Initial Thoughts on the OECD’s Inclusive Framework “Work Plan” to Resolve the Taxation of the Digital Economy

May 31, 2019

The Organisation for Economic Co-Operation and Development (OECD) has just released a 44-page “programme of work” document outlining the process by which the more than 130 member countries in the OECD’s Inclusive Framework will come to an agreement on how to tax multinational businesses in the digital age.[1]

While tax professionals pore over the document’s technical discussion of such things as residual profit splits and global minimum tax, by far the most important element of this work plan is found in Chapter IV, “Economic Analysis and Impact Assessment.” It is here where the OECD acknowledges that the path to a consensus agreement will require “early political steer informed by economic analysis and impact assessment of the possible designs of a solution.”[2]

This is a welcome and long overdue acknowledgment by the Inclusive Framework that members cannot make informed decisions about how to resolve these issues without an understanding of the economic consequences of the various measures. Indeed, until now, economic analysis and impact assessments have been glaringly missing in OECD reports on the digital tax issue.

When the OECD asked for public comments to its January Public Consultation Document, Tax Foundation economists highlighted the lack of economic impact assessments and called upon the OECD to measure the effect of these proposals on taxpayer behavior, incentives for investment, cross-border capital flows, and country revenues and GDP. As we stated, “[A]ny technical solution should be based on a set of principles grounded in sound economics. Solutions that ignore the economic consequences of the policy risk harming users, domestic businesses, global trade, and domestic economies.”[3]  

Perhaps the biggest omission in the new Inclusive Framework workplan is the lack of a requirement for countries that have implemented unilateral measures—such as France’s Digital Services Tax—to abolish such measures once a consensus is reached on a new set of global tax rules. As we wrote in our public comment, “It would be quite unfortunate, and perhaps even a failure of the OECD process, if an international agreement was reached, but individual countries still felt it necessary to continue to administer unilateral policies that go against that agreement.”[4]

Two Pillars

There are two main avenues or “pillars” on which the member nations will focus their efforts to solve the technical challenges to implementation:

  • Pillar One requires members to find common ground on a menu of proposals that would reallocate taxing rights among countries.
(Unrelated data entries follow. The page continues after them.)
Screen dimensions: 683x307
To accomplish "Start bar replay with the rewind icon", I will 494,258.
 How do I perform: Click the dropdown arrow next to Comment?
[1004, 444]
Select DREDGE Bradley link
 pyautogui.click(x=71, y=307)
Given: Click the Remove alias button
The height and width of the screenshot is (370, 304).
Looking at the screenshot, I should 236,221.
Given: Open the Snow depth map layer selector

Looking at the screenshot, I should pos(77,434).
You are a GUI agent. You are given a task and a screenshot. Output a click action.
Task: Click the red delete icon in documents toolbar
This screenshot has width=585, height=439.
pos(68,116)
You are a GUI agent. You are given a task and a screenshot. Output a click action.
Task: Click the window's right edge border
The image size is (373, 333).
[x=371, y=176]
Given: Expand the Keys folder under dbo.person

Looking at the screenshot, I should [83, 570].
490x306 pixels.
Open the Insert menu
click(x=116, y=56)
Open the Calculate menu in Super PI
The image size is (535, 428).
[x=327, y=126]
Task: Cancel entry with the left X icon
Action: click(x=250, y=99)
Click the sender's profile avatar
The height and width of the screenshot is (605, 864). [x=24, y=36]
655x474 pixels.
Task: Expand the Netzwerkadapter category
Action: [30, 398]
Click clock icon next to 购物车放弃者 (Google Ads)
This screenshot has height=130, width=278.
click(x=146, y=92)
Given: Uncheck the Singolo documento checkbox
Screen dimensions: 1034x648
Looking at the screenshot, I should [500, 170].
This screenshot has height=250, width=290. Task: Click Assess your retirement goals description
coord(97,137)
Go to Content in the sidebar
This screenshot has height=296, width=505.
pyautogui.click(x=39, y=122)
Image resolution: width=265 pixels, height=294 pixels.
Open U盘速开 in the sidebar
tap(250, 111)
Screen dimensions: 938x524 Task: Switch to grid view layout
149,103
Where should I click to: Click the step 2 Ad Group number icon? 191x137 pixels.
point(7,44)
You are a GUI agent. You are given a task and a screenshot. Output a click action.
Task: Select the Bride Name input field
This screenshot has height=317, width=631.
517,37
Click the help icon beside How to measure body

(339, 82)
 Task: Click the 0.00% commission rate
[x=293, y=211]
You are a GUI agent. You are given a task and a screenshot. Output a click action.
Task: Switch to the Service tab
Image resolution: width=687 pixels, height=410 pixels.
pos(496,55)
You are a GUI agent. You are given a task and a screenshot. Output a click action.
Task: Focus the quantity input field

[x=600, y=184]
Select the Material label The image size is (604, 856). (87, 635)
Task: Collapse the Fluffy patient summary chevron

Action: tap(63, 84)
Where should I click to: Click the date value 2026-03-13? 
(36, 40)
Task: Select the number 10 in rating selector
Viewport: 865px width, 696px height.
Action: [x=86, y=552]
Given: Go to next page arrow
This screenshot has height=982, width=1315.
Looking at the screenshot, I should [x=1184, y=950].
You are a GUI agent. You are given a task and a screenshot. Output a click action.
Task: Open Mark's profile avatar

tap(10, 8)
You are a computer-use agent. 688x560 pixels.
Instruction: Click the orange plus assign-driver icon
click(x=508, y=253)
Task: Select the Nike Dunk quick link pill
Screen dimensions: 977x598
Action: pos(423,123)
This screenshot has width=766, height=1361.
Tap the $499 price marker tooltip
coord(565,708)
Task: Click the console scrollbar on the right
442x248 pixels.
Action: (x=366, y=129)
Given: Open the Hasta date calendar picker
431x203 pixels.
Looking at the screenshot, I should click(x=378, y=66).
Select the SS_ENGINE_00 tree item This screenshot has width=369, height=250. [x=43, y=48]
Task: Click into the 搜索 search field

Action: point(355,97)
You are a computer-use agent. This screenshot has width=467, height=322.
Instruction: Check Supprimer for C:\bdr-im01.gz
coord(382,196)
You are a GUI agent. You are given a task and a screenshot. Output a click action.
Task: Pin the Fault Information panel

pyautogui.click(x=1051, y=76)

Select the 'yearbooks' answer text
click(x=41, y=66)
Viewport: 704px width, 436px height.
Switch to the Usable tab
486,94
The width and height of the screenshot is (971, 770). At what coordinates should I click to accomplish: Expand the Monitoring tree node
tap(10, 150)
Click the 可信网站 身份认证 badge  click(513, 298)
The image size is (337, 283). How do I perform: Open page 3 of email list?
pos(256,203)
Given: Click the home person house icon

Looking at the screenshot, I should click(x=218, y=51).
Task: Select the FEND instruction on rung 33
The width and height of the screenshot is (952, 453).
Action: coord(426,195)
Currently, taxing rights are largely determined by where a company is headquartered or resident, or where it has a physical presence. The new rules being considered would give more taxing rights to “market” countries, where a company’s customers or users reside.  
  • Pillar Two asks member countries to consider rules governing a “Global Anti-Base Erosion” proposal (GLoBE), which could mean implementing measures such as a minimum tax or allowing countries the ability to “top up” a tax payment if the profits were generated in a country with a low tax rate.

Economic Analysis Will Inform the Possible Designs of a Solution

Chapter IV of the programme-of-work document outlines the economic issues that will be investigated in order to fully inform the members of the Inclusive Framework on the implications of their policy options.

As is outlined here in Note 4.2, the OECD will be asking its economists to answer all the right questions regarding the economic impact of these policies. Will these policies shift economic activity among countries along with taxing rights? Who will bear the economic burden of these tax changes: workers, consumers, or owners of capital? How will these policies impact the flow of capital between countries and foreign direct investment? How will these policies change business behavior?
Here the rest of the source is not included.